Thursday, September 25, 2008 - 15:00
1 hour (actually 50 minutes)
Robustness of several nonparametric multivariate "threshold type" outlier identification procedures is studied, employing a masking breakdown point criterion subject to a fixed false positive rate. The procedures are based on four different outlyingness functions: the widely-used "Mahalanobis distance" version, a new one based on a "Mahalanobis quantile" function that we introduce, one based on the well-known "halfspace" depth, and one based on the well-known "projection" depth. In this treatment, multivariate location outlyingness functions are formulated as extensions of univariate versions using either "substitution" or "projection pursuit," and an equivalence paradigm relating multivariate depth, outlyingness, quantile, and centered rank functions is applied. Of independent interest, the new "Mahalanobis quantile" outlyingness function is not restricted to have elliptical contours, has a transformation-retransformation representation in terms of the well-known spatial outlyingness function, and corrects to full affine invariance the orthogonal invariance of that function. Here two special tools, also of independent interest, are introduced and applied: a notion of weak covariance functional, and a very general and flexible formulation of affine equivariance for multivariate quantile functions. The new Mahalanobis quantile function inherits attractive features of the spatial version, such as computational ease and a Bahadur-Kiefer representation.
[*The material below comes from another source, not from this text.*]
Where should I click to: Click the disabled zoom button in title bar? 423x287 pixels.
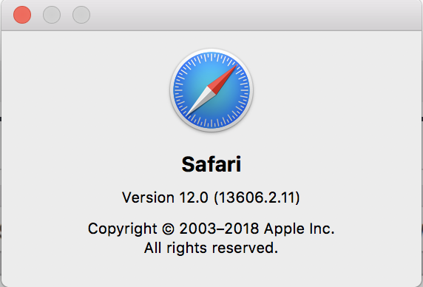tap(81, 15)
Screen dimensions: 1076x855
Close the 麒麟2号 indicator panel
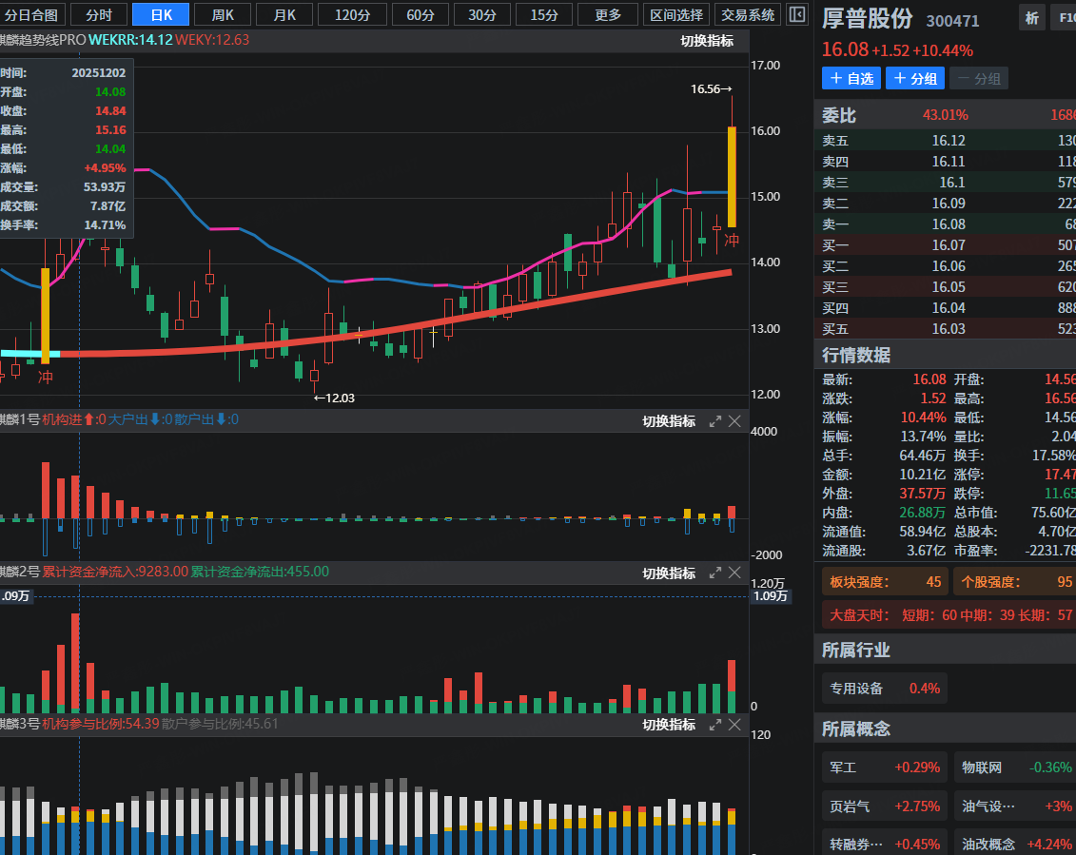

For the particular outlyingness functions under consideration, masking breakdown points are evaluated and compared within a contamination model. It is seen that for threshold type outlier identification the Mahalanobis distance and projection procedures are superior to the others, although all four procedures are quite suitable for robust ranking of points with respect to outlyingness. Reasons behind these differences are discussed, and directions for further study are indicated.